The letter below was published in the July/August 2004 issue of the Redemptorist paper from Scotland, Catholic.

Reverend Father,

After serving Mass for the very first time this past Candlemas, one of the ladies at the parish asked me what serving was like. In reply I wrote the description which follows; it gave me great joy when my friend replied that it was she had imagined it to be. As a result, I thought that perhaps other readers might like to read my impressions.

I had been preparing to serve my first low Mass when, to my surprise, I was asked to be M.C. - Master of Ceremonies - at Candlemas (five years ago I had never even heard the term); yes, and a High Mass with two servers! My experience in helping to prepare things for the celebration of Mass in the hotel venue we used before we finally got our own chapel in 2001 came in handy now; at least I knew what needed to be done to set up the altar and the credence table, and was able to do that much with barely a pause.

Chapel of St. Michael's at Michaelmas - Roswell, GA

I was not so much nervous as dazed. Even so, the experience of serving was riveting. I suspect that I shall be able to reflect on its significance only years from now, after I have seen how the implications have worked themselves out. All I have now is a first impression. Perhaps I have missed the most crucial points, or been too focused on the tactile elements and not the deeper significance, but to be a Catholic is to have 2,000 years of stories working themselves into everything you see and hear and touch; it is rich and grand, and lovely and familiar too.

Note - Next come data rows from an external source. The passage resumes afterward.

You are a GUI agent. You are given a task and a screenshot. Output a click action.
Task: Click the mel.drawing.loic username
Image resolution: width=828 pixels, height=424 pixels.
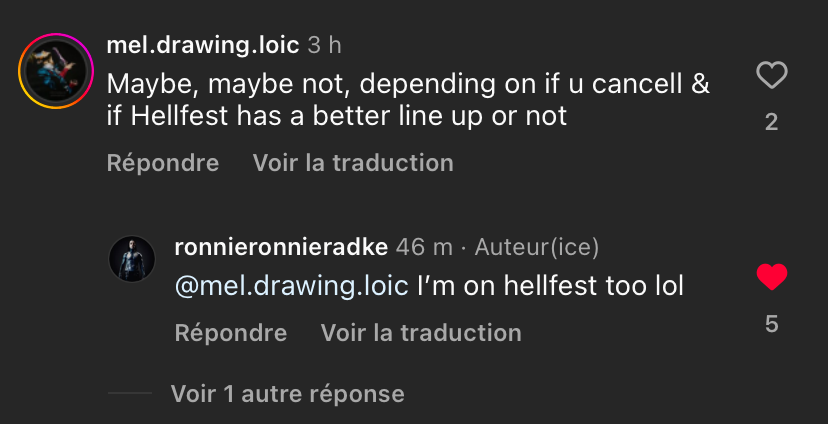point(203,46)
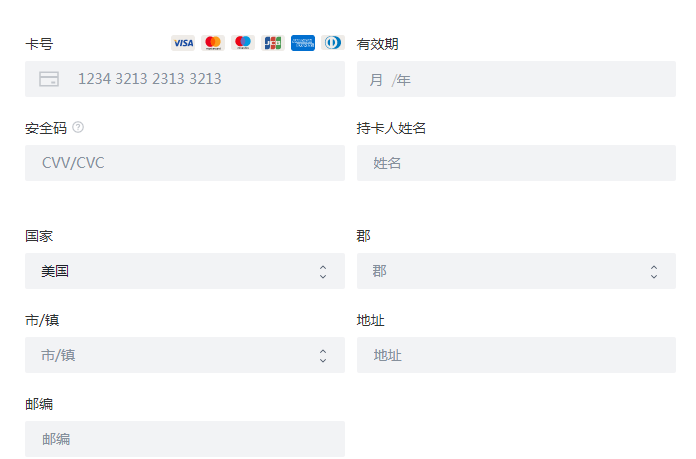Focus the 邮编 postal code field
This screenshot has width=696, height=459.
pyautogui.click(x=185, y=439)
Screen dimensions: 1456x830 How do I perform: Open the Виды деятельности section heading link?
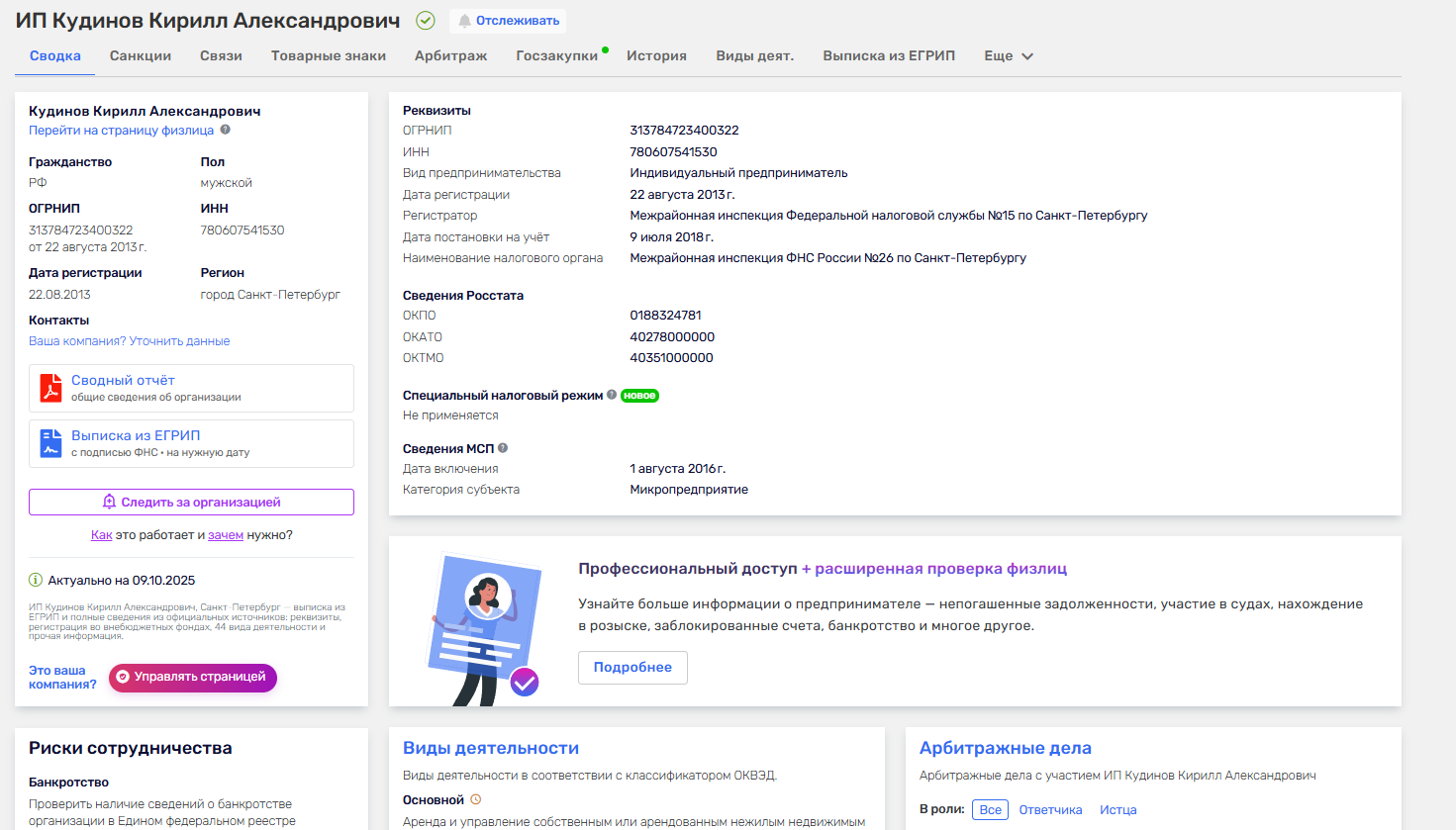pyautogui.click(x=491, y=748)
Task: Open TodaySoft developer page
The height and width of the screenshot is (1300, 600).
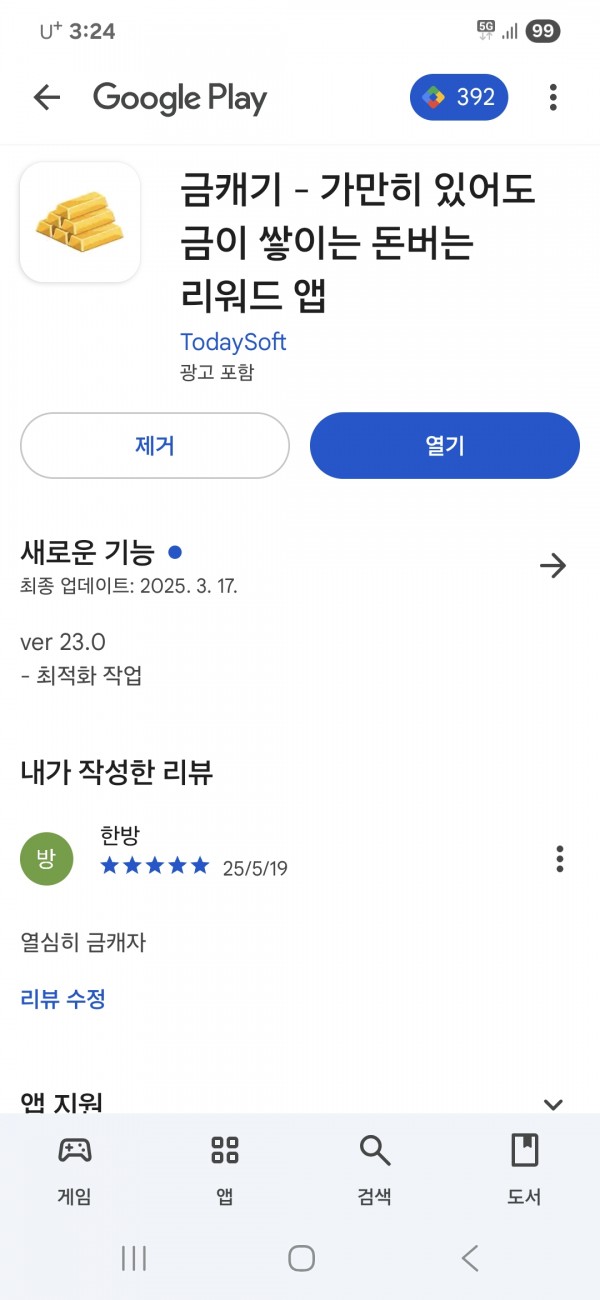Action: (233, 342)
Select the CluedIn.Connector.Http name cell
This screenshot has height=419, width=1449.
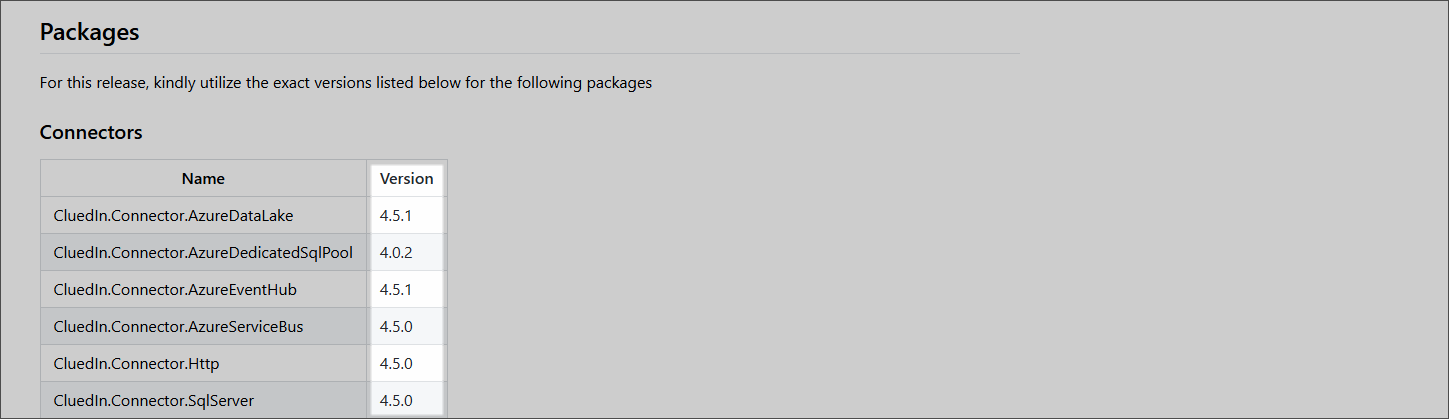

For example, everything at the altar seemed immediate and important - almost like I had no depth perception. And yet for all that it was more intimate then being in the pews: I could clearly hear Father's voice; see how he reverently held even the unconsecrated host; touch his vestments as he ascended the steps; smell the coals burning in the thurible. My mouth was dry - perhaps not unlike what the apostles might have experienced in that moment of fear and astonishment when Our Lord said He would be betrayed by one of them.

In spite of stumbling my way through the service, I had a strange sense of ease. Not ease in serving: I had constantly to think about what to do next, and I got several things out of order. Rather, I was aware of a momentary but profound reprieve from what was Out There, beyond the Communion rail; it was as if for a time I was made miraculously indifferent. I was struck by the thought that, for its simplicity and economy, the railing formed a barrier that separated from the world that the world could not begin to comprehend, and would treat with bored and indifferent coldness or hateful cruelty if it could.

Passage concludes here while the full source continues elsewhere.